[Pixel coordinate grounding data]
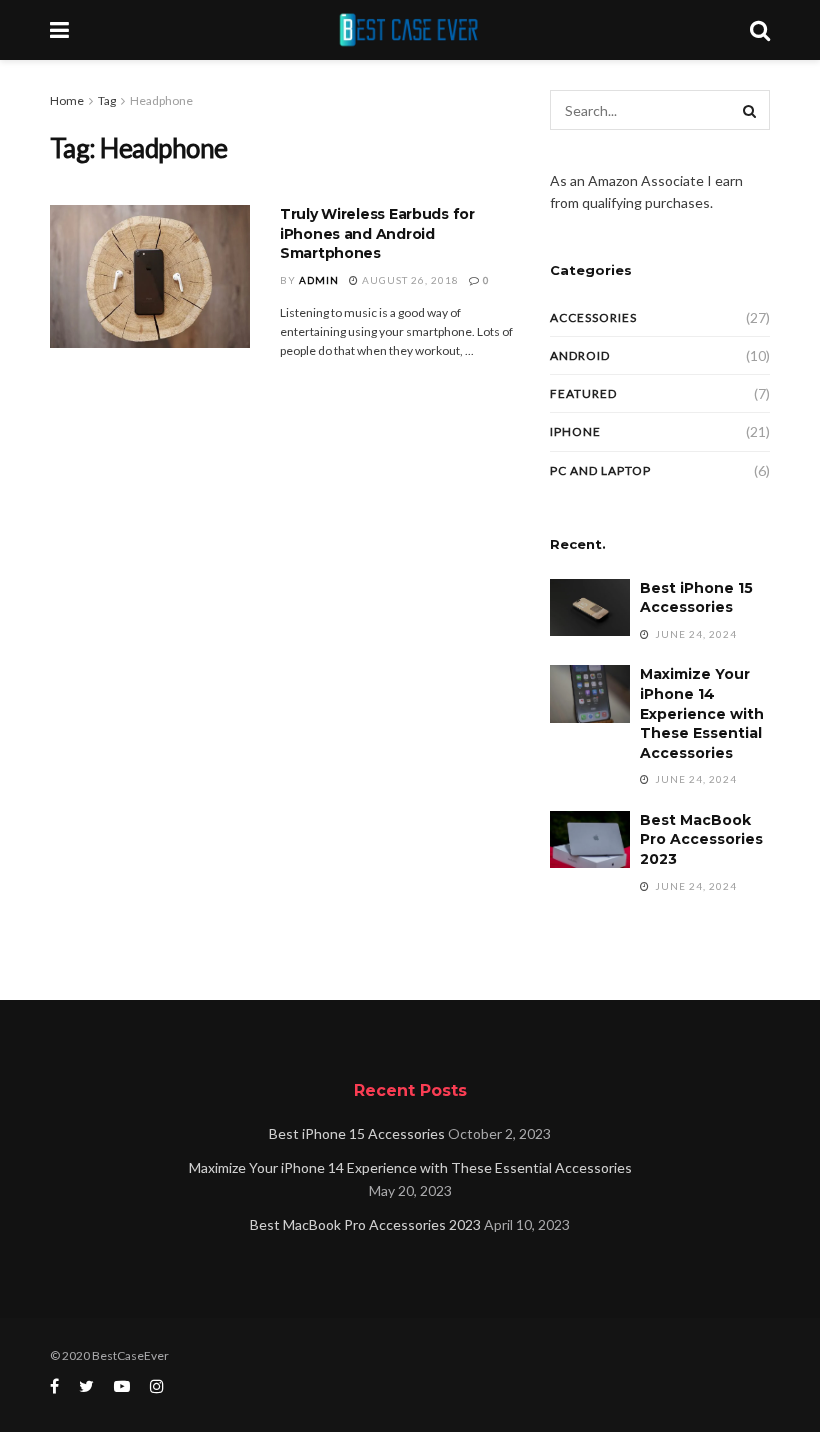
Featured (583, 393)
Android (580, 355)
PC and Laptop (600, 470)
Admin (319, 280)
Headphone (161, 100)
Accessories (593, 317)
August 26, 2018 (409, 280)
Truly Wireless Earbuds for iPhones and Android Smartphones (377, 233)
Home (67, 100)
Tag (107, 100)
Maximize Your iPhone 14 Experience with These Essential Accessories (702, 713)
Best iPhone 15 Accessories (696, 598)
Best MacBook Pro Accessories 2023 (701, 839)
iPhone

==

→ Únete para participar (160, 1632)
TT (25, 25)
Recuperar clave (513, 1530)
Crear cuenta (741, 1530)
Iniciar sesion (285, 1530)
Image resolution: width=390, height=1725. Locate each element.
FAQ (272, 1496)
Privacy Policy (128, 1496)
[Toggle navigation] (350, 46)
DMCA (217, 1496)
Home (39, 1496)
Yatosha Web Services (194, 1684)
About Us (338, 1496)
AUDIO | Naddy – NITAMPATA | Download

==

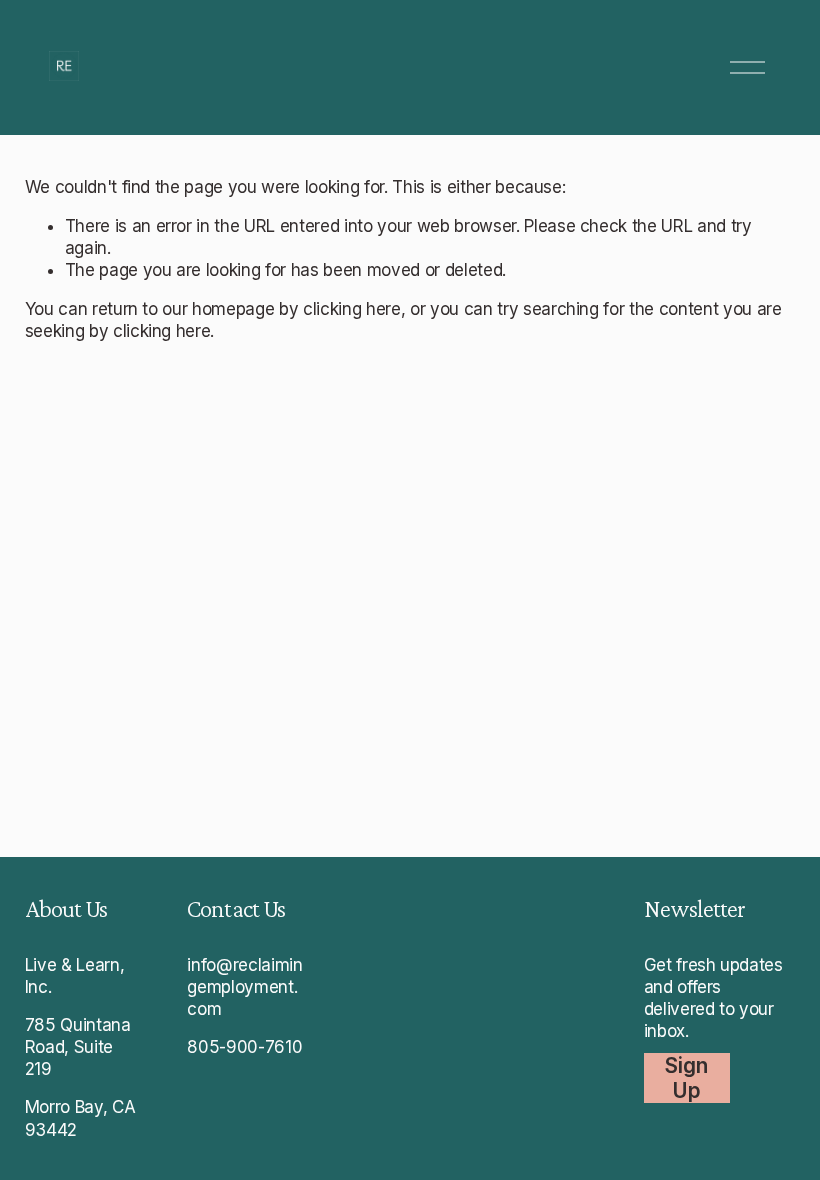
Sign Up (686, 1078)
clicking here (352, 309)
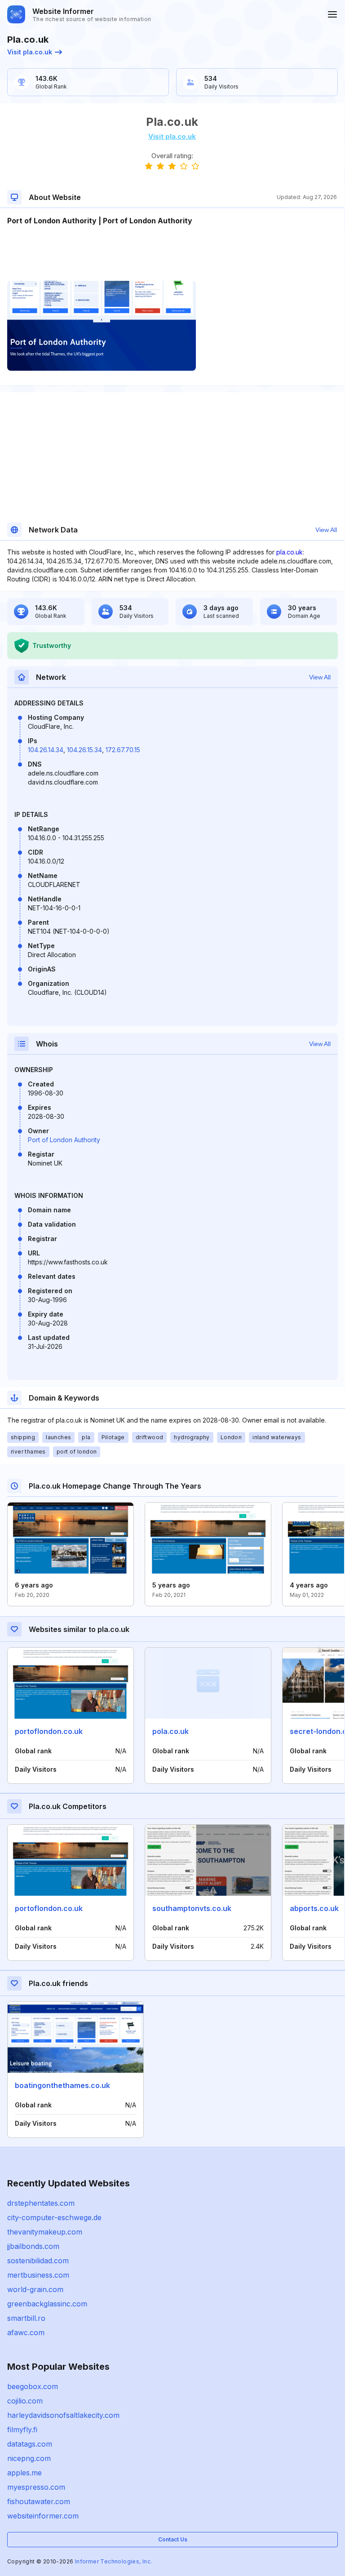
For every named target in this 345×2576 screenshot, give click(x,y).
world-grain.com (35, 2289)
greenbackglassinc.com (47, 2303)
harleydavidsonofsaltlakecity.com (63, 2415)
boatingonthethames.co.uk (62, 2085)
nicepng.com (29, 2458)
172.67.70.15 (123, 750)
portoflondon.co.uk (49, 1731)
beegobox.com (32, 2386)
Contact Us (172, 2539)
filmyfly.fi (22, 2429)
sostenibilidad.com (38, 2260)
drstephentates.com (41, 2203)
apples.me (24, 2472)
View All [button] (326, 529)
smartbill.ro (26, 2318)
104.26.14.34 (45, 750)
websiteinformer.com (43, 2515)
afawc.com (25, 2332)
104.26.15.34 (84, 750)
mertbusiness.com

[ACTION ITEM]: Using the data above, reproduce exactly the lines from the line that contains "For every named" through the line that contains "mertbusiness.com", including both.

[ANSWER BOX]:
For every named target in this 345×2576 screenshot, give click(x,y).
world-grain.com (35, 2289)
greenbackglassinc.com (47, 2303)
harleydavidsonofsaltlakecity.com (63, 2415)
boatingonthethames.co.uk (62, 2085)
nicepng.com (29, 2458)
172.67.70.15 (123, 750)
portoflondon.co.uk (49, 1731)
beegobox.com (32, 2386)
Contact Us (172, 2539)
filmyfly.fi (22, 2429)
sostenibilidad.com (38, 2260)
drstephentates.com (41, 2203)
apples.me (24, 2472)
View All [button] (326, 529)
smartbill.ro (26, 2318)
104.26.14.34 (45, 750)
websiteinformer.com (43, 2515)
afawc.com (25, 2332)
104.26.15.34 (84, 750)
mertbusiness.com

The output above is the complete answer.